I managed to take in a couple of Arizona Fall League games on Saturday. With the caveats that I am not a scout and that any given player may perform better or worse than he normally does in an individual game, here are one man’s observations from the Valley of the Sun on this particular day.
Mesa Solar Sox at Peoria Javelinas
Both starting pitchers struggled with their command. Mesa left-hander Robert Carson (Mets) went to three-ball counts on 6 of the 13 batters he faced. Peoria right-hander Eammon Portice (Red Sox) did the same on 6 of 15 batters. The relievers weren’t any better. Give the hitters some credit, but not too much.
When people complain that baseball is boring, they are talking about games like this one. No pace, no flow. Everything takes more effort than it should.

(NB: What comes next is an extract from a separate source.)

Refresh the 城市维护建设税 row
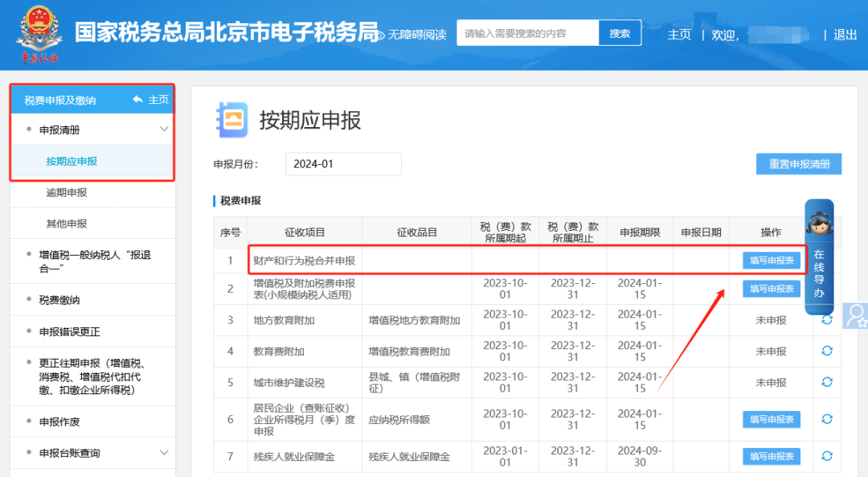pyautogui.click(x=826, y=383)
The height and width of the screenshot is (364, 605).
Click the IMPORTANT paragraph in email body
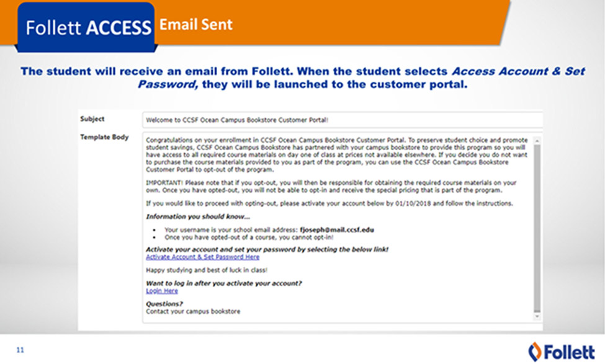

|Josh Harrison of the Mesa Solar Sox ducks away from a pitch in a November 13, 2010, contest against the Peoria Javelinas at Peoria.|
Mesa’s leadoff hitter in this game, Josh Harrison (Pirates), is a short but stocky second baseman. Kind of Ray Durham-esque. Harrison worked the count, made solid contact, and was very aggressive on the bases. He stole two bases, including third after a double to deep left in the fourth inning. (He scored when the catcher threw the ball away.)
Shortstop Andrew Romine (Angels) batted second and hit two doubles. Both were more a matter of placement than power.
Third baseman Josh Vitters (Cubs) didn’t do anything remarkable, but he made solid contact in all six trips to the plate. He also stole two bases.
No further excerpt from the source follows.